═══ EXTRACTED MATERIAL
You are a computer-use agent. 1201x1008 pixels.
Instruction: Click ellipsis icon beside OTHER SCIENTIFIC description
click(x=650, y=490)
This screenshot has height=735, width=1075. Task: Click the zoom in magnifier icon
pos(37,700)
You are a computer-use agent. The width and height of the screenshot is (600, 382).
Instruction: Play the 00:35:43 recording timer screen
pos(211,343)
══════
═══ EXTRACTED MATERIAL
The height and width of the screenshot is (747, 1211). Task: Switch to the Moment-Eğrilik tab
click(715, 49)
══════
═══ EXTRACTED MATERIAL
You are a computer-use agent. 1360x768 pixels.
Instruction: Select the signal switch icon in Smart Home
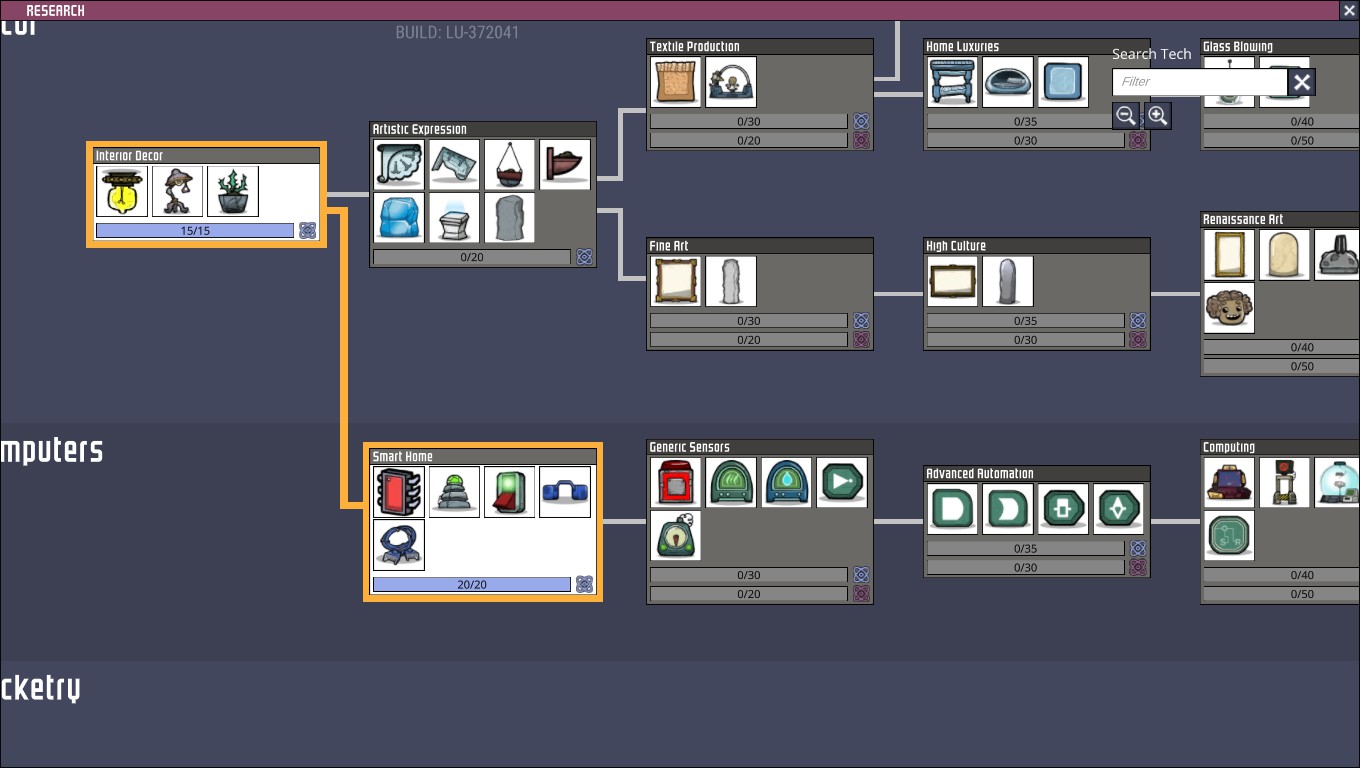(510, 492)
══════
TASK DETAILS: Tell how many lines of the listing include the word "computer"; the number alone is the answer.

RESPONSE AREA: 3